Something good is happening

Today, perhaps like no other time, there is a real chance of disarming North Korea and preventing the nuclearization of Iran. That is the main issue of our time.

PM Benjamin Netanyahu speaking at the UN  (photo credit: AVI OHAYON - GPO)
PM Benjamin Netanyahu speaking at the UN
(photo credit: AVI OHAYON - GPO)
Over a year has passed and the aftermath of the 2016 US elections bears striking similarities to the turn of events after elections in Israel twenty years earlier.
The 1996 elections were considered a sure win for the late Shimon Peres, just as the 2016 elections were for Hillary Clinton. Virtually all the political pundits and media polls “proved” that assertion.
On election day, however, the voters thought differently, giving the underdogs historic victories and leaving the front-runners in dismay. The disbelief quickly turned into disgust in some quarters, where many felt their country was “stolen” from them. Some still do.
Shock switched to shoulder shrugs when the state of the nation began improving. When the unprecedented wave of Palestinian suicide terrorism died down prior to the 1996 elections, after Netanyahu came to power, his critics said it was clearly a coincidence.
When reciprocity was introduced into the political process with the Palestinians and concessions were more tightly controlled, Israel’s political left said it was the mistake of inexperience and nearsighted foiling of the prospects for peace.
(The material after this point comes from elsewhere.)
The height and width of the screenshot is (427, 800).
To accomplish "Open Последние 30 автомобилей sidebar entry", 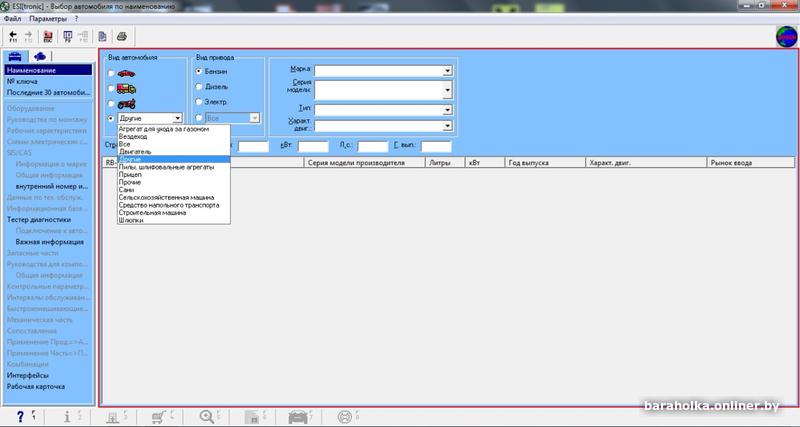I will pos(50,93).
When it worked, it was seen by the same critics as unrelated to the policy directive but rather as the workings of force majeure.
When Trump triumphed in 2016, critics predicted catastrophe and market collapse. When stocks soared as unemployment declined, wages grew, and taxation eased, the “sophisticated strategists” said it was related to circumstantial market cycles.
When the “Start-Up Nation” moved from an appeasement policy to economic diplomacy, disgruntled writers said that would never work in the Middle East. But when more and more statesmen (not to mention tourists) started to flock to Israel in friendship and in search of the new frontier, the skeptics begrudgingly shrugged again as they enjoyed the fruits of progress.
At a luncheon held a few months ago at one of the most prestigious and distinguished universities in the United States, two of the most notable American scholars of North Korea, who served in Republican and Democratic administrations, deductively determined that a nuclear North Korea is a fait accompli and that economic incentives and deterrence are probably the only available strategies to prevent the use of those weapons. Dismantlement was a non-existent or naive notion.
One scholar went as far as to say that the threat to peace posed by a precarious American president was more severe than the threat of North Korea’s nuclear weapons themselves. The two scholarly pundits were probably wrong.
Something good is happening and it’s getting more difficult to deny.
Today, perhaps like no other time, there is a real chance of disarming North Korea and preventing the nuclearization of Iran. That is the main issue of our time. There is no certainty, but there is a chance. The historic handshake and summit between the two Koreas’ premiers show us that there is hope. Such hope exists today because North Korea’s leadership may realize that its best interest is to disarm. Trump’s ‘erratic’ diplomacy had a key role in that realization.
President Donald Trump made a significant step of bold leadership towards holding Iran accountable and preventing it from obtaining nuclear weapons by scrapping the misled deal. That “action” of folly should now be replaced with an effective and enforceable agreement.
Now that presidential promises once again have meaning and the truth about decades of Iranian deception has been unveiled for all to see, a realistic agreement must be pursued by the UN Security Council and responsible UN member states. Such an agreement would be the result of relentless diplomacy and steadfast conviction that will advance the prospects for peace in the Middle East and beyond like few agreements before it. Netanyahu, for over 20 years and on every major podium, played a key role in that.
Today, most Middle Eastern leaders understand that Israel is an important part of the solution to their problems rather than being the problem itself. Both Trump and Netanyahu played a big part in that thought transformation.
The policy moves made over the past year and a half, and perhaps most specifically the exit from the Iranian Nuclear deal, are not without risk, but they are based on common sense, valor and historical truths that should eventually increase the hopes for peace.
Like Obama and Peres before them, both Trump and Netanyahu would certainly warrant a Nobel Peace Prize once those feats are met - maybe more so.
The author is a visiting scholar at Georgetown University and a research fellow at the International Institute for Counterterrorism in Herzliya. The opinions expressed in this piece are those of his own.